Efficient and scalable frameworks for PDE simulations
Researcher: Thomas Gillis
Supervisor(s): Philippe Chatelain

focuses his research on the development of efficient and scalable computational framework for the simulation of 3D PDEs on massively parallel and heterogeneous architectures.



A phase-field discrete elements model applied to granular material
Researcher: Alexandre Sac-Morane
Supervisor(s): Hadrien Rattez

The main goal of the research project is to combine a phase-field modelization with a discrete elements modelization. This new approach is then applied to granular material to investigate the effects of the environment. A model is built and will be calibrated by experiments.



2-phase CFD simulations of electrolyte-bubble interactions during alkaline water electrolysis
Researcher: Kevin Van Droogenbroek
Supervisor(s): Joris Proost

In today’s world, concern is growing about the future of energy. Despite very ambitious international climate goals by 2050, global energy-related carbon dioxide (CO2) emissions keep increasing. In order to tackle this problem, hydrogen (H2) seems to be the right solution since it is a way to produce, store, move and use energy in a clean way. However, 95% of the actual hydrogen production is made of grey hydrogen, e.g. H2 produced from fossil energies, which leads to high CO2 emissions in the atmosphere. One way to decarbonise this energy vector is to produce green hydrogen by means of renewable energies (solar panels, wind turbines, etc). This is where my research project funded by the Walloon region comes in, focusing on the production of green hydrogen by alkaline water electrolysis (AWE).
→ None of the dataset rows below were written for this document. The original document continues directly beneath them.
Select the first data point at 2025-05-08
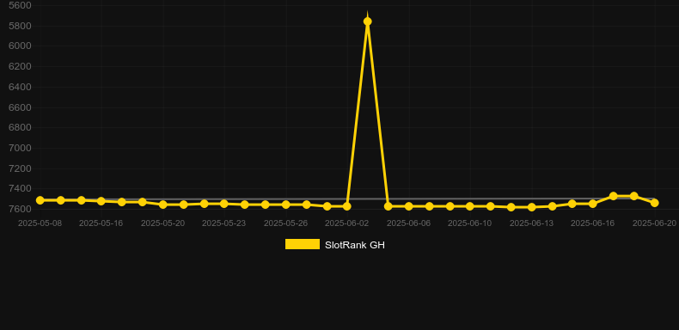Image resolution: width=679 pixels, height=330 pixels. tap(40, 200)
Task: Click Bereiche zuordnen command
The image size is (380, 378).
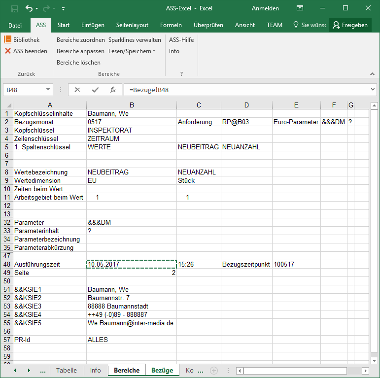Action: [x=80, y=40]
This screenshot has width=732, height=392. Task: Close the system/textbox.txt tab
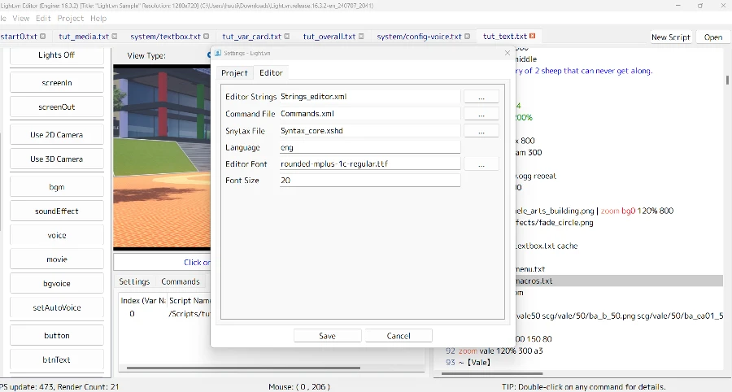(x=206, y=37)
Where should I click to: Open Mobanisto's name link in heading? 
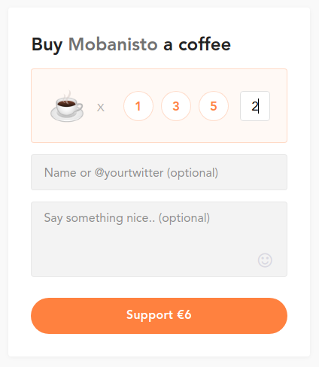click(x=113, y=44)
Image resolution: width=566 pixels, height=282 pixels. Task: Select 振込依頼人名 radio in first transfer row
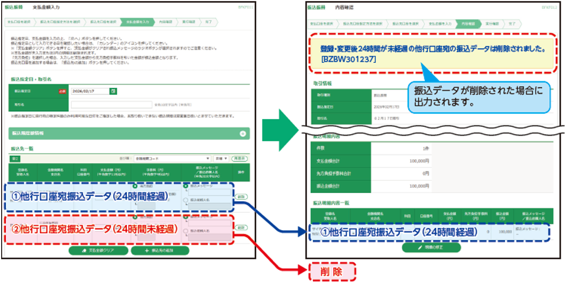click(x=185, y=199)
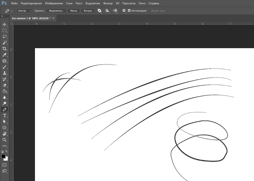
Task: Click the Выделение... button
Action: point(56,10)
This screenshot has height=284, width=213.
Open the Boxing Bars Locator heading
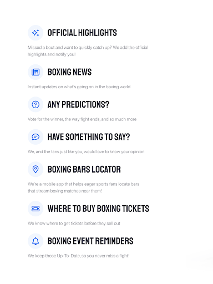point(84,169)
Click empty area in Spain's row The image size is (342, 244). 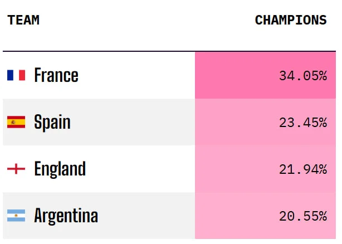click(x=133, y=122)
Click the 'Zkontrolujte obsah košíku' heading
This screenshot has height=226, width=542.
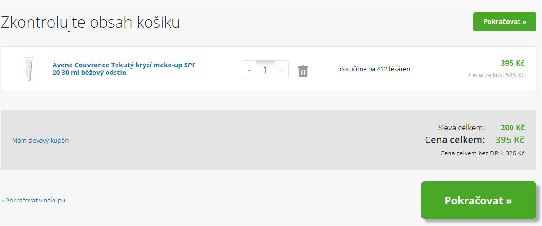tap(90, 22)
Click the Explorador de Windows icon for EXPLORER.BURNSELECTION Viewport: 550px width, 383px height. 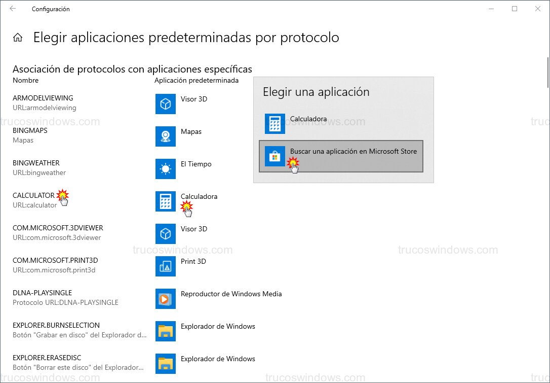click(x=166, y=331)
In general, AWE is characterised by the use of two planar electrodes separated by a certain distance and operating in a liquid alkaline electrolyte solution (e.g. KOH, potassium hydroxide). However, the efficiency of the process can be improved by the use of 3D electrodes in a zero-gap cell configuration. This configuration is the one that will be used in the scope of this research and it is depicted in Figure 1. The chemical reactions taking place at the cathode and at the anode are also highlighted.
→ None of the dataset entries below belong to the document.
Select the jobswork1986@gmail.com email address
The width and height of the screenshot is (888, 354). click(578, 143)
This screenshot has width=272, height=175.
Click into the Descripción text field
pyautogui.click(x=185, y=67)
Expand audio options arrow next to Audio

More specifically, the work will consist in the fluid mechanical modeling of liquid and gaseous flows within alkaline electrolysis cells filled with 3D porous structures. The study of liquid electrolyte flow and of gaseous hydrogen bubble formation and escape will allow to optimise the performance of the electrolyser. Computational Fluid Dynamics (CFD) is a powerful numerical tool that will be used during this project to determine the optimal flow parameters required to homogenise the electrolyte flow (to take advantage of the full specific area provided by the electrodes) while favouring hydrogen bubbles removal from the electrolysis cell (to avoid bubble entrapment within the complex 3D structure).

As an example, the added value of a numerical simulation for a better understanding of the electrolyte flux distribution within an empty cell (e.g. without 3D structure) is shown in Figure 2. The velocity field of the electrolyte (in m/s) was simulated on the OpenFOAM software. Note that the geometry of the cell corresponds to the one of the pilot electrolyser used at UCLouvain (see Figure 3).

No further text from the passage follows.